TEMPLE UNIVERSITY — OF THE COMMONWEALTH SYSTEM OF HIGHER EDUCATION.



The opinion of the court was delivered by: Pollak, District Judge.

OPINION

This is an employment discrimination case against a university in which plaintiff alleges causes of action under both Title VII and 42 U.S.C. § 1981. Presently before this court is defendant's motion for summary judgment.

I.

The facts — viewed in the light most favorable to Meachum — may be summarized as follows. Daniel Meachum, an African American male, was hired by Temple as Associate University Counsel in August 1989. In his nearly six years as Associate University Counsel, Meachum was the in-house counsel chiefly responsible for litigation. His litigation duties included representation of the university in state and federal courts and supervisory responsibility for cases being litigated by outside counsel. While his work concentrated on litigation, he also wrote university policies, attended board of trustee meetings, and advised executive officers of the university on legal matters. During his employment, Meachum consistently received meritbased pay increases of 3.8% or more. The University Counsel, George Moore, never informed Meachum that his work was deficient or gave him a negative review.

Meachum was fired on June 9, 1995. His termination letter did not give reasons for the firing. He was subsequently informed by Moore, his supervisor, that Moore had decided to eliminate Meachum's position in order to transfer litigation responsibilities to outside counsel as part of a university-wide reduction in the number of employees. Though Moore could have chosen to terminate the employment of any of the other Associate University Counsel — none of whom were African American, and four of whom had less seniority than Meachum — Moore chose to eliminate Meachum. The cases on which Meachum was then working were reassigned either to Moore himself or to outside counsel with support from the office of the University Counsel.

II.

Summary judgment may be entered if "the pleadings, deposition, answers to interrogatories, and admissions on file, together with the affidavits, if any, show that there is no genuine issue as to any material fact and that the moving party is entitled to a judgment as a matter of law." Fed.R.Civ.P. 56(c). "An issue is `genuine' only if the evidence is such that a reasonable jury could return a verdict for the nonmoving party." Hankins v. Temple Univ., 829 F.2d 437, 440 (3d Cir. 1987) (citing Anderson v. Liberty Lobby, Inc., 477 U.S. 242, 247-49, 106 S.Ct. 2505, 91 L.Ed.2d 202 (1986)).

III.

Temple claims that summary judgment on the Title VII claim is justified for two independent reasons: (1) Meachum has failed to demonstrate the existence of a prima facie case; and (2) assuming that Meachum has demonstrated the existence of a prima facie case, Meachum has not carried his burden of casting reasonable doubt on the legitimate non-discriminatory explanations for the employment decision that Temple has averred.

A.

"In a Title VII case such as this one involving a reduction in force, in order to make out a prima facie case the plaintiff must show that (1) she belonged to a protected class, (2) she was qualified for the position from which she was terminated, (3) she was terminated and (4) persons outside of the protected class were retained." In Re Carnegie Center Associates, 129 F.3d 290, 294-95 (3d Cir. 1997) (citing Armbruster v. Unisys Corp., 32 F.3d 768, 777 (3d Cir. 1994)). Temple admits that Meachum is a member of a protected class and was discharged. Further, it acknowledges, albeit "solely for the prima facie case portion of the analysis," that Meachum was qualified for the position. Def.Br. at 27 n. 20. Defendant claims that, because Moore "transferred [Meachum's] active case load to other African-American attorneys," Meachum cannot satisfy the fourth prong of the prima facie case. Def.Br. at 27. The "other African-American attorneys" to whom defendant refers are two attorneys who work for law firms that Temple has retained to assist it with litigation matters.
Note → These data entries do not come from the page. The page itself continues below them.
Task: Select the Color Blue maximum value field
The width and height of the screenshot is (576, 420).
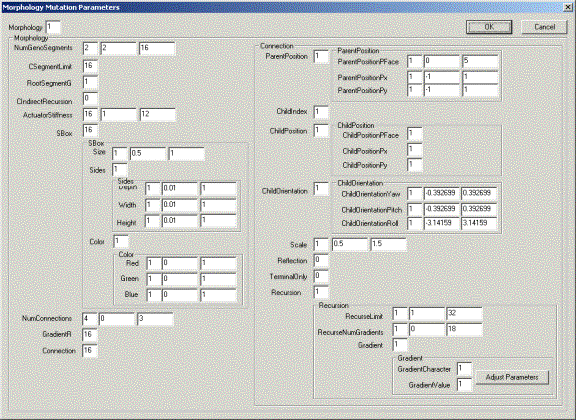Action: pyautogui.click(x=219, y=295)
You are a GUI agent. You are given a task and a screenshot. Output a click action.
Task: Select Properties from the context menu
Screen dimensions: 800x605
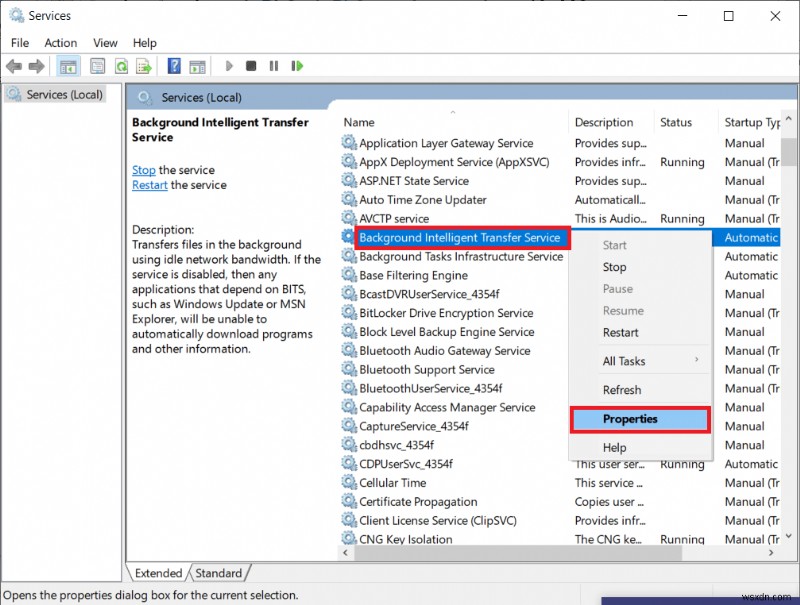point(640,418)
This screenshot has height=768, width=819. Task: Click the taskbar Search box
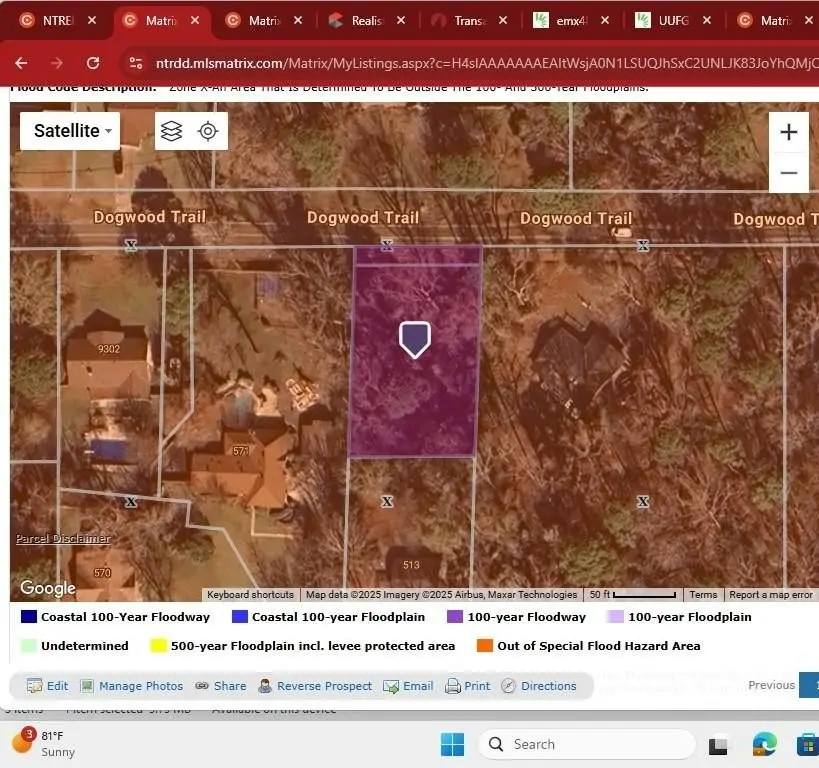(x=587, y=744)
In essence, Temple claims that this case should be governed not by the prima facie case requirements that apply to reductions in force, but to the prima facie test requirements that apply when an employee is fired and then replaced by another employee. In the latter situation,

  a Title VII plaintiff must show (1) that she is a
  member of a protected class, (2) she was qualified
  for the position, (3) she was discharged, and (4) the
  position was ultimately ...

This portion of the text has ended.